The Buzzfeedification of Bullshit

Hey, heard the one about the Ugandan President’s daughter? She’s trending on Twitter, and for the best possible reason – right after her father backed some really hideous homophobic laws, she came out as gay. Except, you know, she didn’t.

Ten seconds on Google tells you that Diana Kamuntu is, or at least was, married to a guy. She could have divorced him and then come out, of course, but when the sole original source is called “Abril Uno” (um) and even carries a disclaimer (“Abril Uno is a satire, parody and spoof web publication”), you can be pretty sure the story’s nonsense.

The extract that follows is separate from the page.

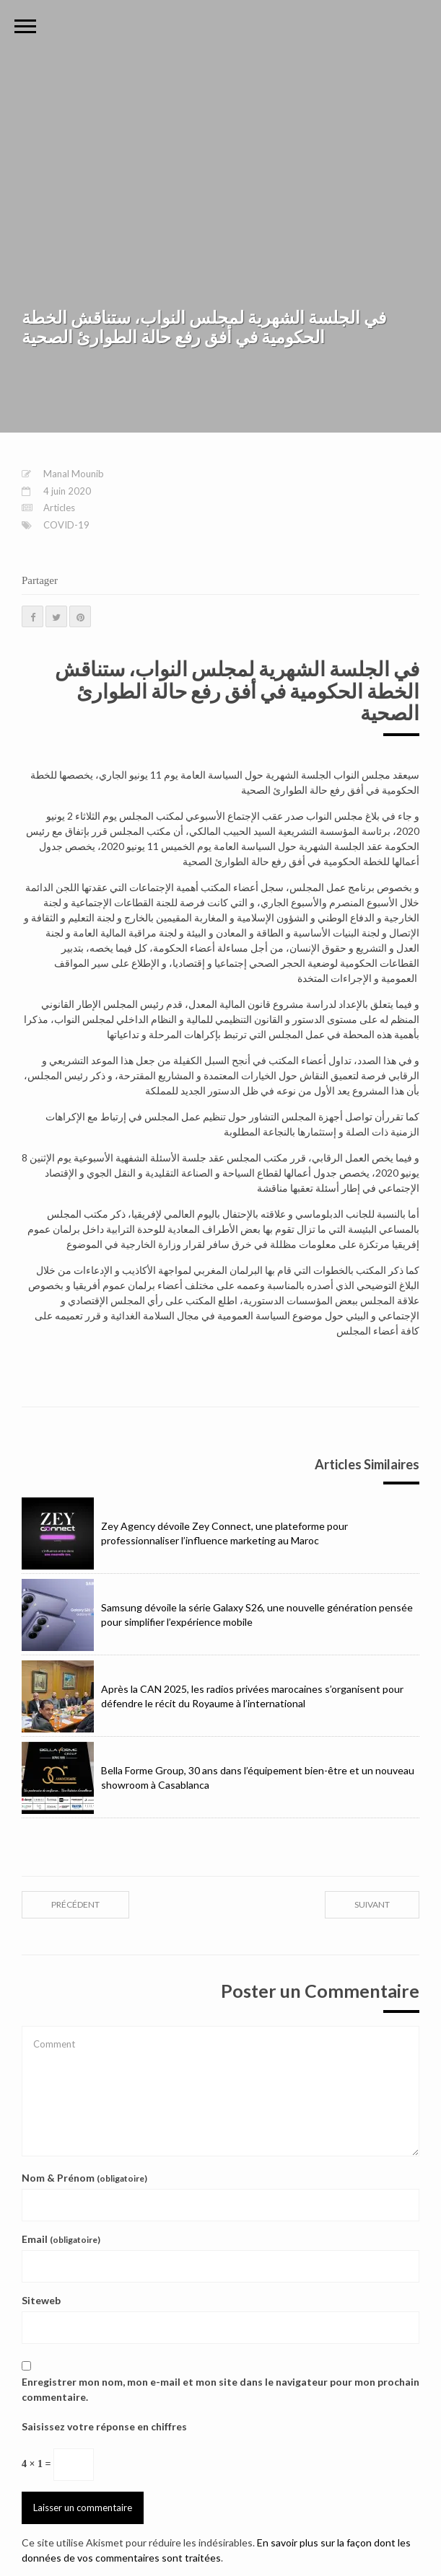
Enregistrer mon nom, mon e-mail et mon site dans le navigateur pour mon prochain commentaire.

But what shareable nonsense, right?

This seems to be a new twist on a phenomenon I wrote about last year. Last time it was made-up scare stories and exaggerated disasters, but this time the sites in question have found something even more tweet-worthy: a good tale of ironic comeuppance, in this case for President Museveni. This isn’t the first case – in fact, it’s not even the first attempt of “child of homophobic dictator comes out” – recently it was (or wasn’t) Robert Mugabe’s son. Both even “came out” on conveniently not-recorded talk radio.

So that’s the trick – make a share-worthy headline, even if it isn’t true, let it loose on the internet then sit back and wait for the Google Ad impressions. You can even stick a disclaimer on there, noting that the story’s nonsense, and people will still share it – after all, few are reading beyond the  headline, let alone the lede. And the sites that rip you off (and there are several already) won’t copy the disclaimer, anyhow.

It’s interesting to see the people behind this kind of trick learn from the success of the legitimate sites that have turned share-optimisation into an artform. Whatever you think of Buzzfeed (It’s going to save journalism! It’s going to destroy journalism! It’s going to tell me that I’m Sonic Youth after I fill in an online quiz, and hey, I would have preferred Sleater Kinney, but whatever and shit wasn’t I working on something?), it’s certainly successful at crafting headlines (and stories) that tickle our need to pass on the link to everyone we know. But it is, fundamentally, constrained by the desire to publish pieces that are, you know, not completely made-up.

Abril Uno, and its ilk, don’t have this limitation. Now watch them go.